QUOTED PASSAGE ->

===============

Table I. Performance of 9 different methods in 3D indoor positioning.

Through the comparison of these data-driven modeling methods, several interesting observations can be made. The combination of RT and other methods, such as RT + PR, RT + ANN, RT + KI, and RT + KR, makes a negligible contribution to mean accuracy improvement when compared to the single PR, ANN, KI, and KR. The difference in the mean accuracy among these nine methods is minor for the red camera but is noticeable for white and black cameras. PR and RT + PR are clearly top performers and achieve a mean accuracy of around 1.5 cm for all cameras and greatly outperform the other methods. And the lower bound, upper bound, and standard deviation for PR and RT + PR are the same. Compared to existing research works using the ArUco marker, the present system achieves a value of around 1.5 cm, a significant improvement in 3D indoor positioning accuracy.

===============

LIST OF TASKS ->
1. In the passage on 3D indoor positioning, list every method that combines RT with another method.
2. For each statement, answer yes or no according to the passage on 3D indoor positioning, and quote the words that decide it. (a) PR and RT + PR reach a mean accuracy of about 1.5 cm for all cameras. (b) The nine methods differ greatly in mean accuracy for the red camera. (c) Adding RT to another method substantially raises mean accuracy.
3. Return the part of the passage on 3D indoor positioning starting with "Through the comparison" and going on through "indoor positioning accuracy.", copied word for word.

PROVIDED MATERIAL ->
===============

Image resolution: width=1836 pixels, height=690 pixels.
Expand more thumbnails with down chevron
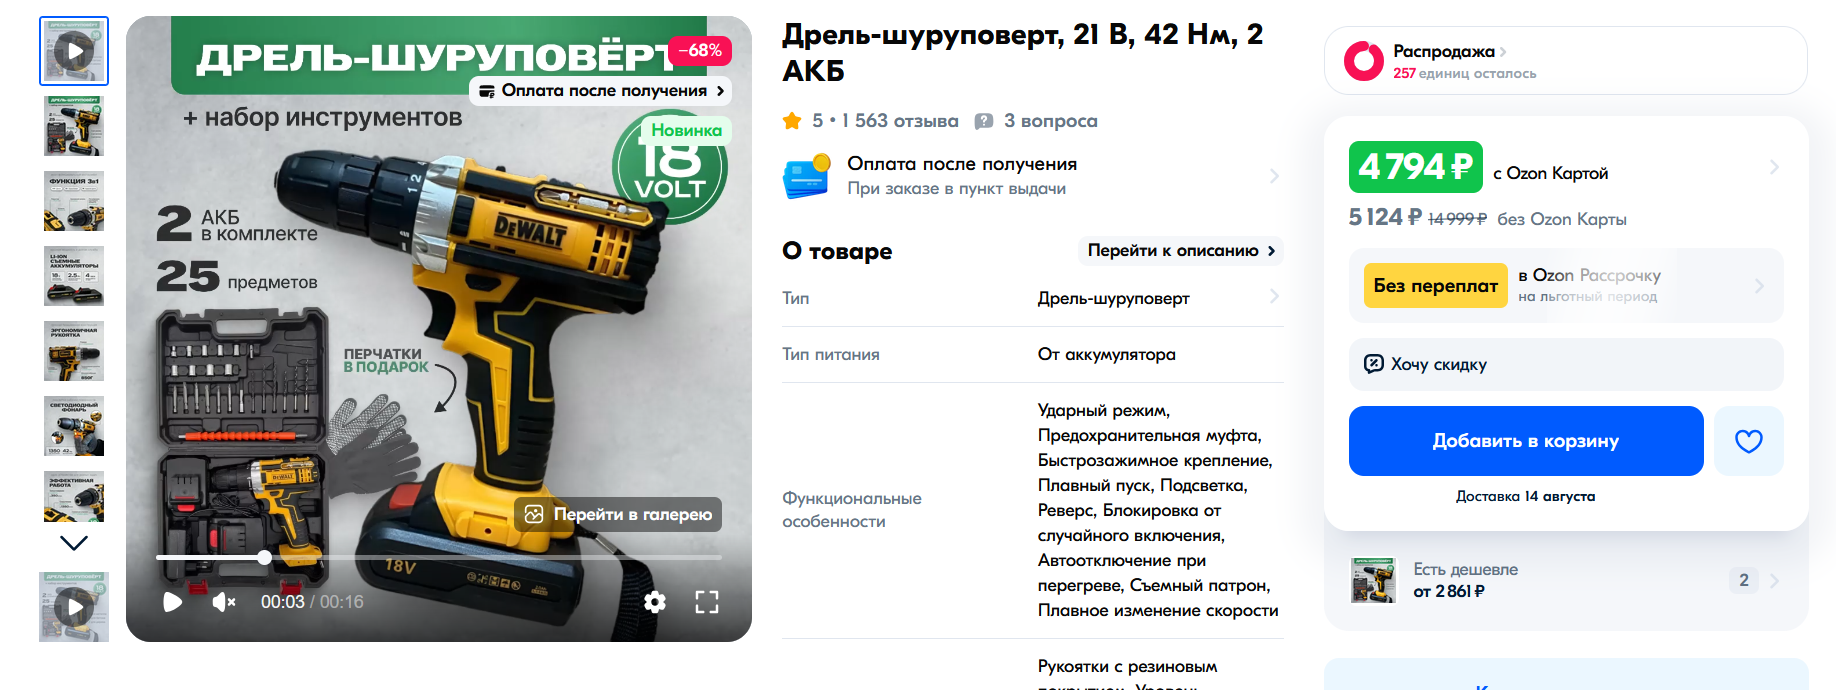tap(74, 543)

===============

TASK RESPONSES ->
1. RT + PR, RT + ANN, RT + KI, RT + KR

2.
(a) Yes: "PR and RT + PR are clearly top performers and achieve a mean accuracy of around 1.5 cm for all cameras"
(b) No: "The difference in the mean accuracy among these nine methods is minor for the red camera"
(c) No: "makes a negligible contribution to mean accuracy improvement"

3.
Through the comparison of these data-driven modeling methods, several interesting observations can be made. The combination of RT and other methods, such as RT + PR, RT + ANN, RT + KI, and RT + KR, makes a negligible contribution to mean accuracy improvement when compared to the single PR, ANN, KI, and KR. The difference in the mean accuracy among these nine methods is minor for the red camera but is noticeable for white and black cameras. PR and RT + PR are clearly top performers and achieve a mean accuracy of around 1.5 cm for all cameras and greatly outperform the other methods. And the lower bound, upper bound, and standard deviation for PR and RT + PR are the same. Compared to existing research works using the ArUco marker, the present system achieves a value of around 1.5 cm, a significant improvement in 3D indoor positioning accuracy.